Ella fue muy receptiva de estos besos. Gemía de placer y me
pedía que siguiera. Yo apretaba suavemente sus pezones con mis dedos, acariciaba
todo su cuerpo desnudo y no dejaba lugar sin pasar mi lengua. Por su parte ella
también me besaba, y cada vez más cerca de mi pene, el cual estaba muy erecto y
duro, producto de la enorme excitación del momento. En determinado momento se lo
llevó completamente a su boca, dándole suaves caricias con su lengua,
produciéndome un placer inigualable. Estábamos en el paraíso. Me gustaba mucho
la suavidad de su piel, el calor de su vagina, impregnada a esa altura con sus
jugos. Involuntariamente llevé mis dedos dentro de ella, mojándomelos con sus
fluidos, y haciéndola gemir de placer. Acaricié el interior de su vulva y su
clítoris un buen rato, y ella me pedía que no parara nunca. Yo sentía especial
atracción por sus hermosos senos, sus duros y erguidos pezones y su rostro
angelical. Ella, por otra parte, hacía todo como si estuviera disfrutando mucho
ese momento.
Todo el tiempo con una expresión de goce que me alentaba a
seguir cada vez con más énfasis. Sin darme cuenta, en un instante estaba
entrando en su cuerpo. Ella produjo un inicial y fuerte gemido de placer, y
comenzó a acompañar mis movimientos al penetrarla con otros gemidos más suaves.
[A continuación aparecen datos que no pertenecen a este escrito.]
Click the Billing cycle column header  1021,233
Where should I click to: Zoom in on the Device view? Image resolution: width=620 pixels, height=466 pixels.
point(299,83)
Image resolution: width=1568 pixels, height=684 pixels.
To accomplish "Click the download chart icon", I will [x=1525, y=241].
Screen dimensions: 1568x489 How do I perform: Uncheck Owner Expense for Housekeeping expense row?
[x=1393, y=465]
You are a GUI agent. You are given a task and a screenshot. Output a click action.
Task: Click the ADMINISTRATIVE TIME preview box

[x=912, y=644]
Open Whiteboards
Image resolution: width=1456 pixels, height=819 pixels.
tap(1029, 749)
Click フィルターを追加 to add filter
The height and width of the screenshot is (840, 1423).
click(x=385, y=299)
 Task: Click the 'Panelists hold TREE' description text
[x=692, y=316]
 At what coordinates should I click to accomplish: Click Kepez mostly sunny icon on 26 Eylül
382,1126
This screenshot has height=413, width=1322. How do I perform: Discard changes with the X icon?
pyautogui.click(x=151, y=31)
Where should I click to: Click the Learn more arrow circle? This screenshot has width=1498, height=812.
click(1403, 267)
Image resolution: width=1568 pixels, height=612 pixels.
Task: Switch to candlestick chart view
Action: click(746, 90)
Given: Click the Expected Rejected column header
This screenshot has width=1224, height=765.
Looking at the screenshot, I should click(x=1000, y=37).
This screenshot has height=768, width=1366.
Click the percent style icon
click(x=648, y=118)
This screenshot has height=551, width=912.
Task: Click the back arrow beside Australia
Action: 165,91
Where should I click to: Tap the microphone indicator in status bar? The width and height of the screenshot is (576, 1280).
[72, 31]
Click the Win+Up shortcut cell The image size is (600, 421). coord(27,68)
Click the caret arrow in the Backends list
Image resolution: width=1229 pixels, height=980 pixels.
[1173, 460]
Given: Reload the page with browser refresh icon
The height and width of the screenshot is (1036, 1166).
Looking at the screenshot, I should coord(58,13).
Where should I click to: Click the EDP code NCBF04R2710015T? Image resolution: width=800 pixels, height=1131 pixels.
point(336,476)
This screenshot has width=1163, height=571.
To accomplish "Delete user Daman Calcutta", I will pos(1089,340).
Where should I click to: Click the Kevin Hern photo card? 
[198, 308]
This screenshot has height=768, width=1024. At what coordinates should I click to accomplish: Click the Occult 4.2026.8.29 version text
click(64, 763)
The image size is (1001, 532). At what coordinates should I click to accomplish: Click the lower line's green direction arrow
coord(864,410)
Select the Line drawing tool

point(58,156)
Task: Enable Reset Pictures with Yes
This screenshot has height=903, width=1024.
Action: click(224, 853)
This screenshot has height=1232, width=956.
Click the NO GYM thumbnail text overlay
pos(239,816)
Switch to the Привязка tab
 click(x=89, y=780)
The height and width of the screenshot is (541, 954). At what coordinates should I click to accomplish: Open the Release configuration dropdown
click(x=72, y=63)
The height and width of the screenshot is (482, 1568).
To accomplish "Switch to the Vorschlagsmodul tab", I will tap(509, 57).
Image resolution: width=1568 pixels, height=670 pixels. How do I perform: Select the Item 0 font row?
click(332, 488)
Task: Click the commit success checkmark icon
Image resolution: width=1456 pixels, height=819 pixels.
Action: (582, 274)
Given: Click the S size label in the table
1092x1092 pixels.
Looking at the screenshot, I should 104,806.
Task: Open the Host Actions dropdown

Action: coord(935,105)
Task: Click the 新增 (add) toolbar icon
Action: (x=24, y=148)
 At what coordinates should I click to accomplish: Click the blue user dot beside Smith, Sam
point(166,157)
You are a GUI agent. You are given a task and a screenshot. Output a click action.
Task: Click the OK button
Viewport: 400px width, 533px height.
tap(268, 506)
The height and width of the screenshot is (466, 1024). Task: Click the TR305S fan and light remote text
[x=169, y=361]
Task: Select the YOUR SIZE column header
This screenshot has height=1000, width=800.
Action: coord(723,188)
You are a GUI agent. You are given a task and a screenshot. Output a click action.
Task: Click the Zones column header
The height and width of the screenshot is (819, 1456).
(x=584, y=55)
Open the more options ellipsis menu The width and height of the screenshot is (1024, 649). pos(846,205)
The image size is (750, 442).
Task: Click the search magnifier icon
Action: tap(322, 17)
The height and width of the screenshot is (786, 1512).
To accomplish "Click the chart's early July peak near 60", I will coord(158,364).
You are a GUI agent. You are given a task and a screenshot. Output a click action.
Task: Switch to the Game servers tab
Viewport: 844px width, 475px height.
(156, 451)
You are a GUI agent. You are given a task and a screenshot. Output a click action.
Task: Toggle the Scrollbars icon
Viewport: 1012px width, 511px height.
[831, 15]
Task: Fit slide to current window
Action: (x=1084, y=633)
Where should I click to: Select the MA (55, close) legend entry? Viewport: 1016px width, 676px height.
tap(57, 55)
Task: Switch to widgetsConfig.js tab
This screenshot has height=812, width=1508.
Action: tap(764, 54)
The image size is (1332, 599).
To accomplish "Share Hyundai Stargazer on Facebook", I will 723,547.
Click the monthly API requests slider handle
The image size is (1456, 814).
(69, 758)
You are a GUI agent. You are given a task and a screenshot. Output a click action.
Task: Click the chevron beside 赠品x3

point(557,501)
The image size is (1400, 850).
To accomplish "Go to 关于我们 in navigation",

Yo ya estaba demasiado excitado como para poder controlar mis impulsos. Mi
cuerpo fue acelerando cada vez más el vaivén. Ella, totalmente lubricada,
recibió mi miembro sin problemas. Por lo demás no soy un superdotado. Al mismo
tiempo le masajeaba sus pezones . Llegamos casi juntos al orgasmo. Ella recibió
mi semen dentro suyo y suspiró con fuerza, como agotada por el trajín del acto
sexual.
No me conformé con esto. Continué besándola por todo el
cuerpo, su cuerpo desnudo, perfecto, era para mi una fuente de placer.
Permanecimos juntos esa tarde por más de cinco horas, en las cuales Cecilia me
brindó lo mejor de ella, y yo intenté no ser menos.
Quedamos en volver a encontrarnos, pero aún no sé cuando,
espero que sea pronto. Fue realmente una gran tarde de placer.